One of the most compelling ways to increase job growth in this country is to breakdown the barriers of access to capital. With banks not lending, many would-be entrepreneurs have to rely on friends and family, and many can't scrape enough funding to get their idea off the ground. With that said, there's a lot of cash on the sidelines and many investors have grown tired of anemic financial markets, and would love the opportunity to buy a piece of someone's start-up.
Just last week, HR 2930 passed in the House by 407-17, and the bill is supported by the white house. Still, the WSJ published in article today on the naysayers, claiming that investors run the risk of falling prey to scams. Certainly analyst coverage and registration with the SEC provides a false sense of comfort.
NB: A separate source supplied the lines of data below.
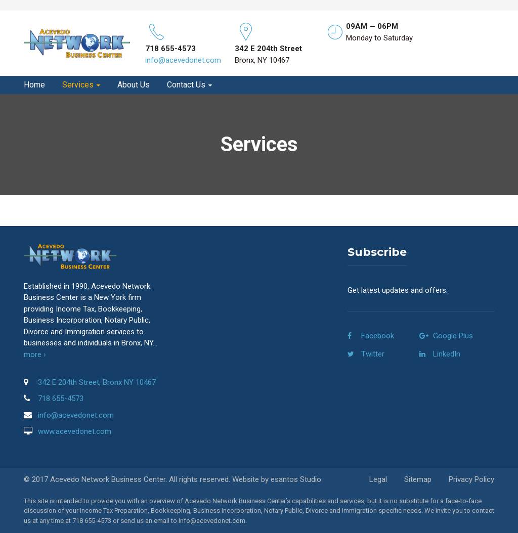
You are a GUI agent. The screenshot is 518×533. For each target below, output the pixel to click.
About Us (133, 85)
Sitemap (417, 479)
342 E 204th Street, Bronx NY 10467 (97, 382)
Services (78, 85)
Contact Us (186, 85)
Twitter (372, 354)
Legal (378, 479)
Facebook (377, 335)
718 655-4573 (60, 398)
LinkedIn (446, 354)
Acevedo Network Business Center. (108, 479)
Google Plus (453, 335)
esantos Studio (296, 479)
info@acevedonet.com (183, 60)
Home (34, 85)
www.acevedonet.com (74, 431)
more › (35, 354)
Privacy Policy (471, 479)
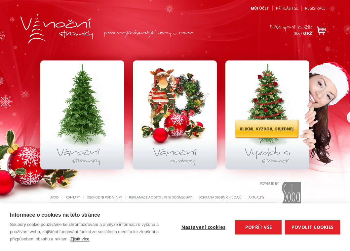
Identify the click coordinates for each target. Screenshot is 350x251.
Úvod (54, 197)
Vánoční (78, 157)
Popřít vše (258, 227)
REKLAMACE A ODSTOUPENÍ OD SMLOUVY (160, 197)
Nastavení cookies (203, 227)
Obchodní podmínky (104, 197)
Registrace (315, 8)
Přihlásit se (287, 8)
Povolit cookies (312, 227)
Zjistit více (80, 238)
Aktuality (256, 197)
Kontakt (73, 197)
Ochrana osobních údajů (220, 197)
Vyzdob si (267, 157)
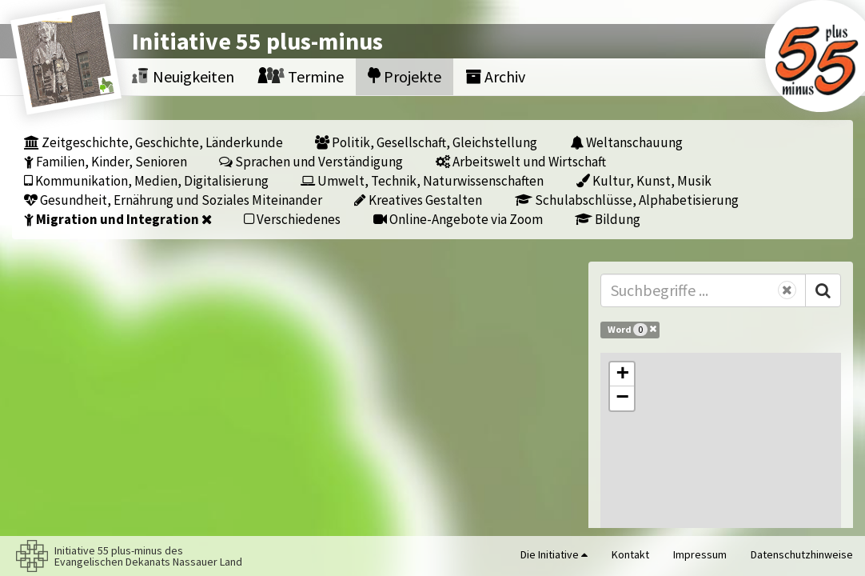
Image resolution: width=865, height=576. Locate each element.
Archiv (495, 76)
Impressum (700, 554)
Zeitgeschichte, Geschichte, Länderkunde (153, 142)
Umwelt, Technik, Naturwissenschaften (422, 180)
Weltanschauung (626, 142)
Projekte (404, 76)
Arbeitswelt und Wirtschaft (521, 161)
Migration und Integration (118, 218)
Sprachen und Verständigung (311, 161)
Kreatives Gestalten (418, 199)
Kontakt (630, 554)
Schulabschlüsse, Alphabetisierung (627, 199)
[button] (622, 374)
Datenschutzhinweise (802, 554)
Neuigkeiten (183, 76)
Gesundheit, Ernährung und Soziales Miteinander (173, 199)
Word (632, 328)
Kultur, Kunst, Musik (644, 180)
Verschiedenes (292, 218)
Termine (301, 76)
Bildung (607, 218)
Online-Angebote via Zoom (458, 218)
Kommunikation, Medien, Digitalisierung (146, 180)
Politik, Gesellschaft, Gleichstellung (426, 142)
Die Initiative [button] (554, 554)
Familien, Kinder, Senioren (105, 161)
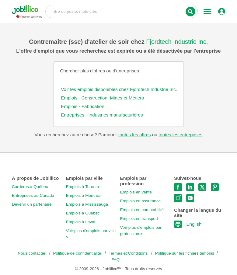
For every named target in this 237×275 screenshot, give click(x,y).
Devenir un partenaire (32, 204)
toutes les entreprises (180, 134)
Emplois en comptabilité (142, 209)
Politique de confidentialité (77, 253)
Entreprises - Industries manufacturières (102, 114)
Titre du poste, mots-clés (121, 11)
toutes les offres (134, 134)
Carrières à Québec (30, 186)
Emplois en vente (136, 192)
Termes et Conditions (128, 253)
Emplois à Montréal (83, 195)
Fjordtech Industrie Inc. (177, 41)
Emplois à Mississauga (87, 204)
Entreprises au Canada (33, 195)
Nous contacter (32, 253)
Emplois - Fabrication (82, 106)
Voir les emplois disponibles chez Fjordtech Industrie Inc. (119, 89)
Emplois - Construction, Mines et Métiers (102, 97)
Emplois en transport (139, 218)
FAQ (115, 259)
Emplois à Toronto (82, 186)
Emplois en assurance (140, 201)
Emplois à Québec (83, 213)
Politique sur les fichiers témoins (184, 253)
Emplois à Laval (80, 222)
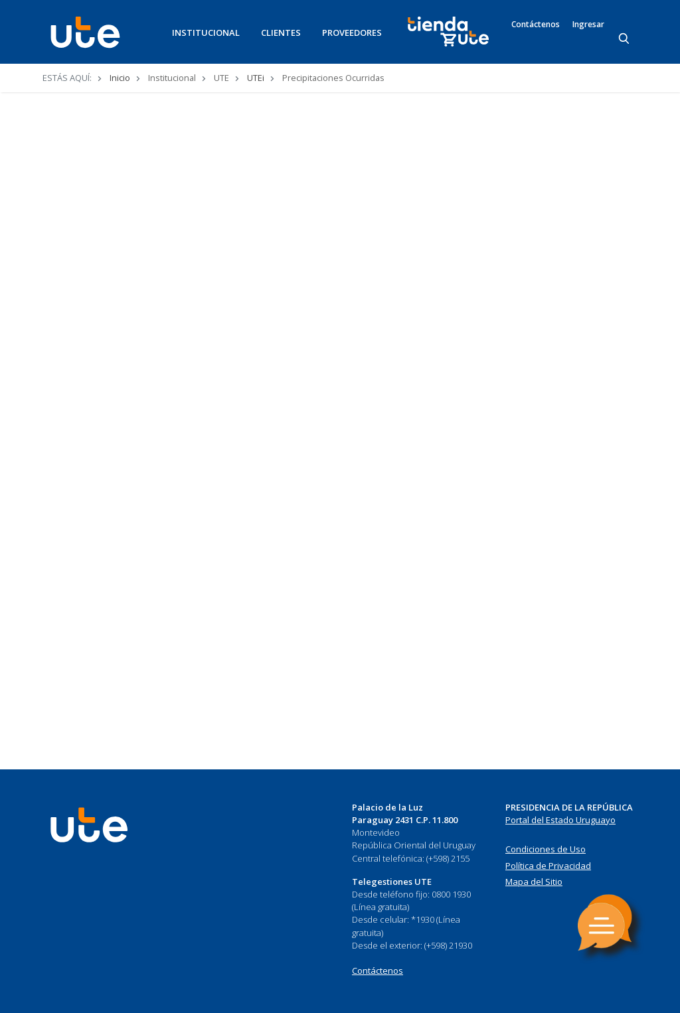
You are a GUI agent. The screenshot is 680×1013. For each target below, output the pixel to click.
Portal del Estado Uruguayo (560, 820)
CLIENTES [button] (281, 33)
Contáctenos (535, 25)
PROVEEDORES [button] (352, 33)
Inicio (120, 78)
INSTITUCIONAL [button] (206, 33)
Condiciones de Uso (545, 849)
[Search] (625, 39)
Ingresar (588, 25)
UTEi (255, 78)
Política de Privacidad (548, 866)
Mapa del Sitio (533, 882)
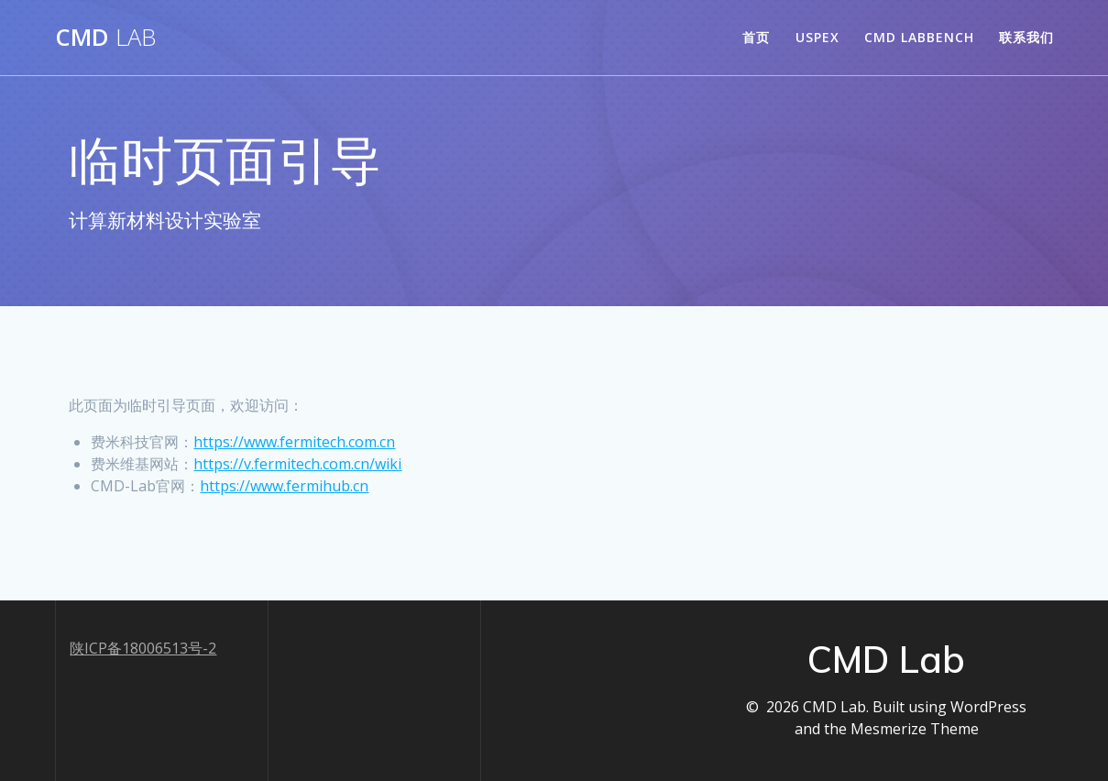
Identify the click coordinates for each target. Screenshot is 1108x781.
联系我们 (1026, 37)
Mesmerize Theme (914, 729)
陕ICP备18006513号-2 (143, 648)
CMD (105, 38)
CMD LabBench (919, 37)
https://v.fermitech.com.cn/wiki (297, 464)
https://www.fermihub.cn (284, 486)
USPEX (817, 37)
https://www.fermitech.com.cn (294, 442)
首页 (756, 37)
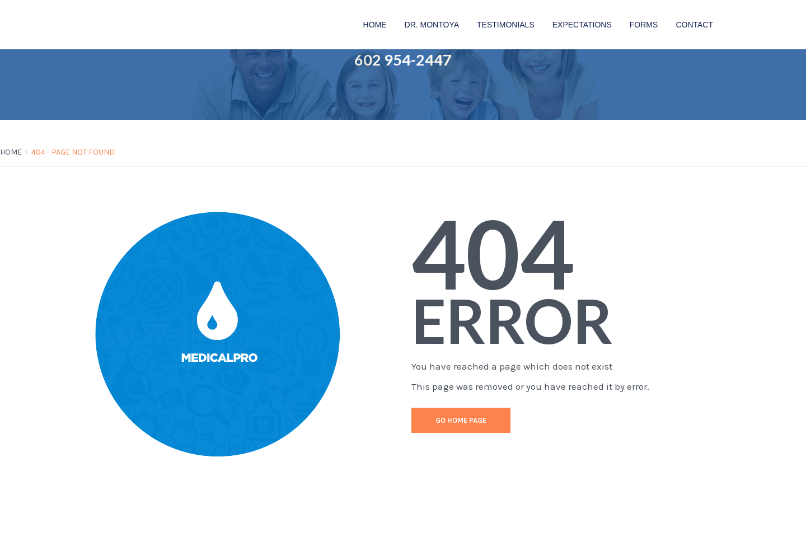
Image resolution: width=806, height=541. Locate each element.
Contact (694, 24)
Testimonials (506, 24)
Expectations (582, 24)
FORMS (644, 24)
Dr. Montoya (432, 24)
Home (375, 24)
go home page (460, 420)
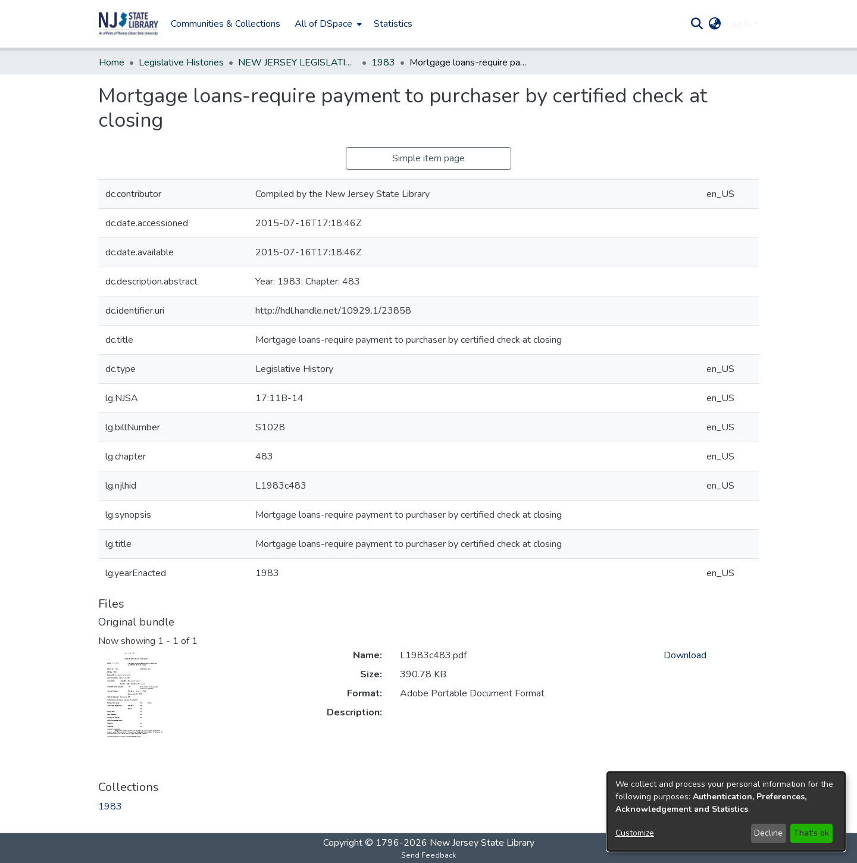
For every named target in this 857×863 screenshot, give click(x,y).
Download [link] (685, 655)
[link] (110, 806)
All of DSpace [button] (323, 23)
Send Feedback (428, 855)
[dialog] (726, 811)
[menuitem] (327, 24)
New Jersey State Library (482, 842)
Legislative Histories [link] (181, 62)
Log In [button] (739, 23)
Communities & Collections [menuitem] (225, 23)
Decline (768, 833)
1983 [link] (383, 62)
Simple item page (428, 158)
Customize (634, 833)
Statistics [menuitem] (393, 23)
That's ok (811, 833)
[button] (128, 24)
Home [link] (111, 62)
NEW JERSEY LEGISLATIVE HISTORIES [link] (297, 62)
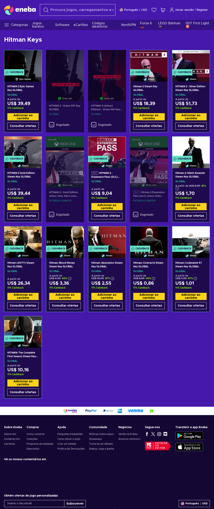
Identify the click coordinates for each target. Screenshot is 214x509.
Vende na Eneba (128, 434)
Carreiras (9, 444)
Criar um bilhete (66, 444)
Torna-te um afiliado (101, 444)
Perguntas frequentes (70, 434)
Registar (202, 10)
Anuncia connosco (129, 439)
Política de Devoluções (71, 449)
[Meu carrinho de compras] (162, 10)
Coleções (32, 439)
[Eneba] (20, 10)
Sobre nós (10, 434)
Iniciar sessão (181, 9)
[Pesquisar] (77, 10)
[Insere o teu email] (34, 503)
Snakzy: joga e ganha (101, 449)
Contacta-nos (12, 439)
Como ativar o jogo (68, 439)
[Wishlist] (153, 10)
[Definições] (133, 9)
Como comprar (36, 434)
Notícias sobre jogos (101, 434)
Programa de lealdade (40, 444)
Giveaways (95, 439)
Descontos (33, 449)
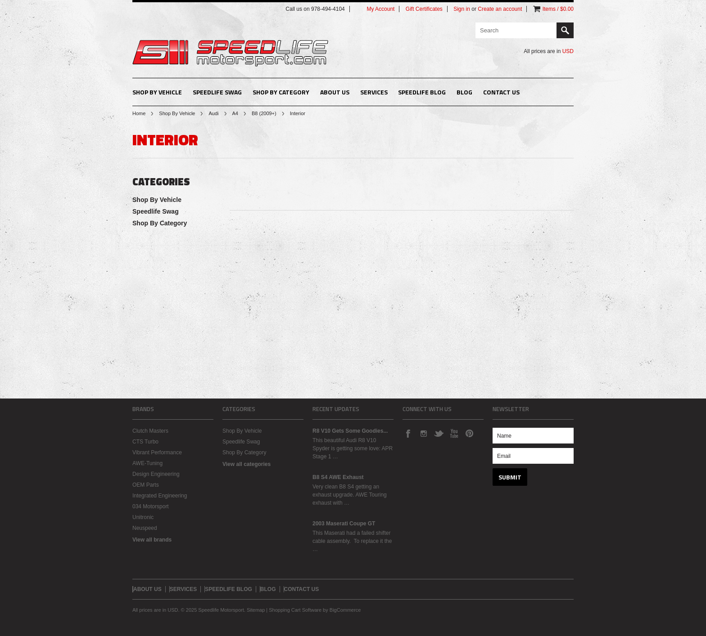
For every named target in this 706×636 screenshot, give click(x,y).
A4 (235, 113)
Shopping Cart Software (295, 610)
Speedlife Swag (217, 92)
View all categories (246, 464)
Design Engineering (156, 474)
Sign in (461, 9)
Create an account (500, 9)
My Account (380, 9)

Just ask anyone who owned shares in WorldCom, Tyco, and Enron.
Of course vetting fund raisers properly will be an important part of the process, and there are ways to leverage social networking platforms and the Wisdom of the Crowd to make educated investment decisions, not to mention third-party audited financial statements. Capping the amount that a single investor can contribute will also mitigate risk.
With an official jobless rate hovering over 9% (and an under-employed rate much higher), we need to consider innovative ways to jump-start our economy. Crowd funding has already proven its magic with art projects through Kickstarter. Now it's time to spread the model to the broader part of our economy.